Sunday, August 12, 2012

New Review: Rebecca Brandewyne’s THE JACARANDA TREE – Another Great Romance from Brandewyne and Another Great Escape, this time to 19th Century Australia

Brandewyne serves up a suspenseful tale of 19th century Australia and a society that consisted of those trying to recreate London in the far continent, the Exclusivists, and those sent there against their will, primarily convicts, who struggled to survive, and once freed became the Emancipists, looking to better their lives.

Set in the period 1855-1870, this is the story of Arabella Darracott, a highborn young English lady, who while in Yorkshire was told by a Gypsy that she would one day experience a ship wreck on the “other side o’ the world” where she would become a prisoner and encounter a demon “neath a purple-bloomin’ tree.” Later, upon her father’s death, she sails to Australia to join her guardian. But her ship breaks up on the Great Barrier Reef and she finds herself rescued and nursed her back to health by a dark, handsome stranger named Lucien Sinclair. Unbeknownst to Arabella—when she falls in love with him—he is a wealthy former convict who was convicted of murdering his wife, Verity. To add to that, in Sydney, someone has been murdering prostitutes and calling them “Verity” as he slices them up Jack the Ripper style.

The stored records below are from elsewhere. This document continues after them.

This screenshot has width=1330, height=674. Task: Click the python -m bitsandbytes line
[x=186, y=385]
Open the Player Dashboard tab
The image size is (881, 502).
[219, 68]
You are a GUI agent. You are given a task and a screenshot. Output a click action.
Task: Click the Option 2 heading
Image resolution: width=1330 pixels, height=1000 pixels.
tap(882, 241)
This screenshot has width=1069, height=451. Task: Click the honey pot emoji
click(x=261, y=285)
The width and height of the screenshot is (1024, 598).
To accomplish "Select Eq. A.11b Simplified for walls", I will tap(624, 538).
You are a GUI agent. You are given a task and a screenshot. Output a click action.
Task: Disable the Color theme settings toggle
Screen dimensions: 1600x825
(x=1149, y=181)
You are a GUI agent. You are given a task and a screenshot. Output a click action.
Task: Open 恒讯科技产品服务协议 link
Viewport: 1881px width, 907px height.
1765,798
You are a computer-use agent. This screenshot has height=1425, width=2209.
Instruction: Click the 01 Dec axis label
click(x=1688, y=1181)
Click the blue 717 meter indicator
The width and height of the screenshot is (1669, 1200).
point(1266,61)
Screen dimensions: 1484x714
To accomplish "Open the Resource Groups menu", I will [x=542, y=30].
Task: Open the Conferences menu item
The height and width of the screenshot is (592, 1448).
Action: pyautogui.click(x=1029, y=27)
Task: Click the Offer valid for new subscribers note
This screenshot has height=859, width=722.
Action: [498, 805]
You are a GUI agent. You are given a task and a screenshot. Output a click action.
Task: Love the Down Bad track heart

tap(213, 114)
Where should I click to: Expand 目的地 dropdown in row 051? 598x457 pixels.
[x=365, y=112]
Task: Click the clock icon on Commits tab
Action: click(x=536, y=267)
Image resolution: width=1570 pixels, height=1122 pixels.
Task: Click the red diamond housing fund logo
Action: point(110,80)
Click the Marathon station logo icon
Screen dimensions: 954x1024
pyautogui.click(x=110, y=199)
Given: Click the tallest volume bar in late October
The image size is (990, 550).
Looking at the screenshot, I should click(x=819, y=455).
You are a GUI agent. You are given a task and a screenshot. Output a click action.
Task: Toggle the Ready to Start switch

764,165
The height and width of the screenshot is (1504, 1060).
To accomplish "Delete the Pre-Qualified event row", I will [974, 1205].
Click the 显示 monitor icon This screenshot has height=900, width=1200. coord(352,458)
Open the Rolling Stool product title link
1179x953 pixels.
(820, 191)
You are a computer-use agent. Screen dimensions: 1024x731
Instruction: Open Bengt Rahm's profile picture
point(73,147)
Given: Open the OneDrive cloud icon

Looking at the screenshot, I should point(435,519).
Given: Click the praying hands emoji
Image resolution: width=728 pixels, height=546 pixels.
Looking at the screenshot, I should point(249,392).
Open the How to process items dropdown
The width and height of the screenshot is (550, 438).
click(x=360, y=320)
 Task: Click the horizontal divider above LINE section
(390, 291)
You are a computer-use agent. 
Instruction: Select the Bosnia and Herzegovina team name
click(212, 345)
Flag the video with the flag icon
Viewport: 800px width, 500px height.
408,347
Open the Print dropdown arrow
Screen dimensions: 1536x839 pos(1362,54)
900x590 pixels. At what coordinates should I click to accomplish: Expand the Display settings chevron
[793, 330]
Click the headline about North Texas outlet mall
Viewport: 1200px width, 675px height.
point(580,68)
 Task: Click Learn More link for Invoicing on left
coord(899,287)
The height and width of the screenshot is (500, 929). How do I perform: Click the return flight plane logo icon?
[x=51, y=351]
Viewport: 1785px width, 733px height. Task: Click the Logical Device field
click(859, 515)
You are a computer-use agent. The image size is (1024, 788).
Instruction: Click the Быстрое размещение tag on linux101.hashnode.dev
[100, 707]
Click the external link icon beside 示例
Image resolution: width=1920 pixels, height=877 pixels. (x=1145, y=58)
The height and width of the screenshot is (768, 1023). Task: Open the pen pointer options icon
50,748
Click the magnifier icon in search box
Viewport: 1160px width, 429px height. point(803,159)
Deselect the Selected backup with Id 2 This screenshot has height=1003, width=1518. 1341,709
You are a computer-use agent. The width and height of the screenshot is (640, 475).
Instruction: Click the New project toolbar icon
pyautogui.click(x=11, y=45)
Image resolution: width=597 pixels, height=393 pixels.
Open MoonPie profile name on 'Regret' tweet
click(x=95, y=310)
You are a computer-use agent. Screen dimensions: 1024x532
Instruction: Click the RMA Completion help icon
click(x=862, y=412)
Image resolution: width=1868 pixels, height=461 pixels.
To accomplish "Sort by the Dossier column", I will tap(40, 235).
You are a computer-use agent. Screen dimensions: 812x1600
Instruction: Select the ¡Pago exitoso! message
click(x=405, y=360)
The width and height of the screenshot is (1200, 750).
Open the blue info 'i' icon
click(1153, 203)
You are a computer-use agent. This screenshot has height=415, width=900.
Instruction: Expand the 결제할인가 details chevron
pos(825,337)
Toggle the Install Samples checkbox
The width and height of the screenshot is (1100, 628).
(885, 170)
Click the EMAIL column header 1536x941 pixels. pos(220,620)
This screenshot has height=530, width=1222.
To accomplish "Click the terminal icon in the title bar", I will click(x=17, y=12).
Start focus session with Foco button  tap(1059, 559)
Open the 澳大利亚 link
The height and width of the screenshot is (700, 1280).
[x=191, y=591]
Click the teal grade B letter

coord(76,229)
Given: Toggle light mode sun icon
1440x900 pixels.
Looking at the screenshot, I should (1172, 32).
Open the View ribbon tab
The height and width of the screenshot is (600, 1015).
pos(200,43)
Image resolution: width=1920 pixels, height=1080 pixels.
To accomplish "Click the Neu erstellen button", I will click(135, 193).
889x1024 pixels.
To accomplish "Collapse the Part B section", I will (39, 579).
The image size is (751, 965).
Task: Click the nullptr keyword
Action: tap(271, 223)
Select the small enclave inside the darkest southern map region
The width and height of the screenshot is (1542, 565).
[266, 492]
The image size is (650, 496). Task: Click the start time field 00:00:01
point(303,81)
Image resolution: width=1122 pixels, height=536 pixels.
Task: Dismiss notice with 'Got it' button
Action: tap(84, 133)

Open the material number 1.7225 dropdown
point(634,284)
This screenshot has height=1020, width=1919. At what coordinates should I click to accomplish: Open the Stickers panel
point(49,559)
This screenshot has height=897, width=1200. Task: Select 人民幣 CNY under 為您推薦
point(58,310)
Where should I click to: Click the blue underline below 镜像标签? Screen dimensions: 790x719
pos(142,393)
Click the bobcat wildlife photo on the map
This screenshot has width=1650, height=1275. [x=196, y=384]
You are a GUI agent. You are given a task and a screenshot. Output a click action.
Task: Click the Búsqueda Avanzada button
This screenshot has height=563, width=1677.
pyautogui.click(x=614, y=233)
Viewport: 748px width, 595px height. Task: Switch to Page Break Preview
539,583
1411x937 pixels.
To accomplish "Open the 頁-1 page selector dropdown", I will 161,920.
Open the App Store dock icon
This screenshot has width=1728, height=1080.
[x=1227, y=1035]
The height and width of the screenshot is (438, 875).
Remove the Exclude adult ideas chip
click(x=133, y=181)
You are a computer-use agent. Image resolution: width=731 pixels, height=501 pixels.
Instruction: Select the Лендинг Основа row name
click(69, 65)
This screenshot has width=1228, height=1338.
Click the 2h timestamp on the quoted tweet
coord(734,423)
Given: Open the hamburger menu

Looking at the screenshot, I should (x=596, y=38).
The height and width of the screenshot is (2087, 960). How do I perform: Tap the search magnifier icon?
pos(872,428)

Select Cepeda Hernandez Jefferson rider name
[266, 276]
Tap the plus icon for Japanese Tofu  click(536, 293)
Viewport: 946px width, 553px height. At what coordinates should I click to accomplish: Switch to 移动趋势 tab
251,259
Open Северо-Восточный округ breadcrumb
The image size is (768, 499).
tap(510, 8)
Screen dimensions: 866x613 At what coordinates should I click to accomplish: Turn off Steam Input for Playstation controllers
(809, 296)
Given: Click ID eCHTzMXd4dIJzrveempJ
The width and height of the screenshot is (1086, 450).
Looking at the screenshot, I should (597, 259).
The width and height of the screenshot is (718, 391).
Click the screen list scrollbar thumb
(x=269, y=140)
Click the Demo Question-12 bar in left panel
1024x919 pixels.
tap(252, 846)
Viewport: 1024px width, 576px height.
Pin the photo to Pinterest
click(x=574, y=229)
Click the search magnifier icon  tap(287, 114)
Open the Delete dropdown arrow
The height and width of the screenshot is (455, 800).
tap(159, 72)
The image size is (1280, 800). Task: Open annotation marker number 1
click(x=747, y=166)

Brandewyne vividly portrays the lot of the women transported to Australia, often for petty crimes (or no crime at all) and forced into lives of prostitution. And she shows us the prejudice against those who were sent to Australia for ostensible crimes, which prejudice continues to this day. (People there are quick to assure you none of their ancestors were the ones transported.) Arabella is a wonderfully likable woman, a risk taker, who thinks for herself. Lucien is a man hardened by life’s blows yet he survives to overcome those who would oppose him and to take the woman he has claimed.

Brandewyne is a great storyteller and I have come to love her romance novels. This one is among them and I highly recommend it.